Rhodopsin mislocalization drives ciliary dysregulation in a novel autosomal dominant retinitis pigmentosa knock-in mouse model.

Rhodopsin mislocalization encompasses various blind conditions. Rhodopsin mislocalization is the primary factor leading to rod photoreceptor dysfunction and degeneration in autosomal dominant retinitis pigmentosa (adRP) caused by class I mutations. In this study, we report a new knock-in mouse model that harbors a class I Q344X mutation in the endogenous rhodopsin gene, which causes rod photoreceptor degeneration in an autosomal dominant pattern. In Rho Q344X/+ mice, mRNA transcripts from the wild-type (Rho) and Rho Q344X mutant rhodopsin alleles are expressed at equal levels. However, the amount of RHO Q344X mutant protein is 2.7 times lower than that of wild-type rhodopsin, a finding consistent with the rapid degradation of the mutant protein. Immunofluorescence microscopy indicates that RHO Q344X is mislocalized to the inner segment and outer nuclear layers of rod photoreceptors in both Rho Q344X/+ and Rho Q344X/Q344X mice, confirming the essential role of the C-terminal VxPx motif in promoting OS delivery of rhodopsin.

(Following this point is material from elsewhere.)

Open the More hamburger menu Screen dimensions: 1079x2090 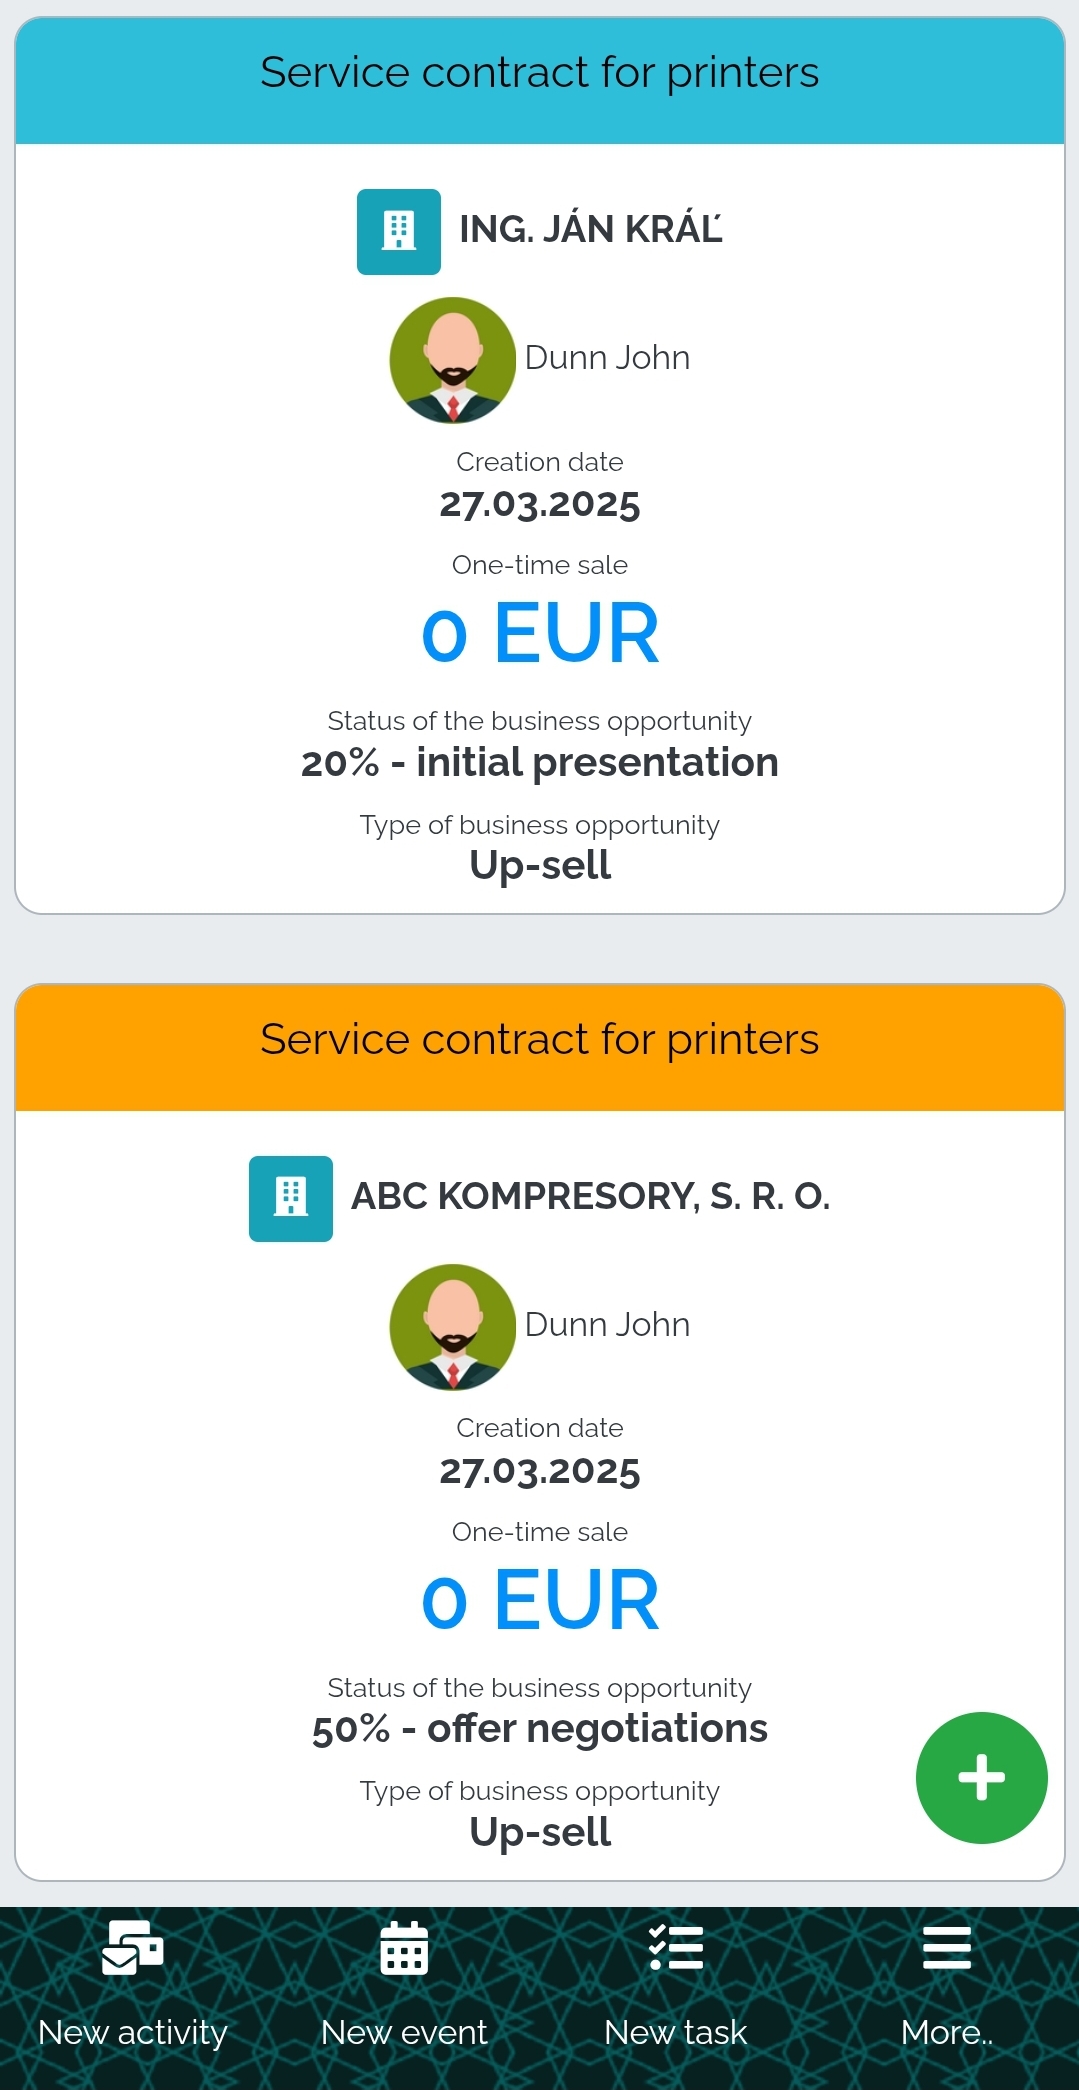click(x=947, y=1948)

The mislocalization of RHO Q344X is associated with the concurrent mislocalization of wild-type rhodopsin in Rho Q344X/+ mice. To understand the global changes in proteostasis, we conducted quantitative proteomics analysis and found attenuated expression of rod-specific OS membrane proteins accompanying reduced expression of ciliopathy causative gene products, including constituents of BBSome and axonemal dynein subunit. Those studies unveil a novel negative feedback regulation involving ciliopathy-associated proteins. In this process, a defect in the trafficking signal leads to a reduced quantity of the trafficking apparatus, culminating in a widespread reduction in the transport of ciliary proteins.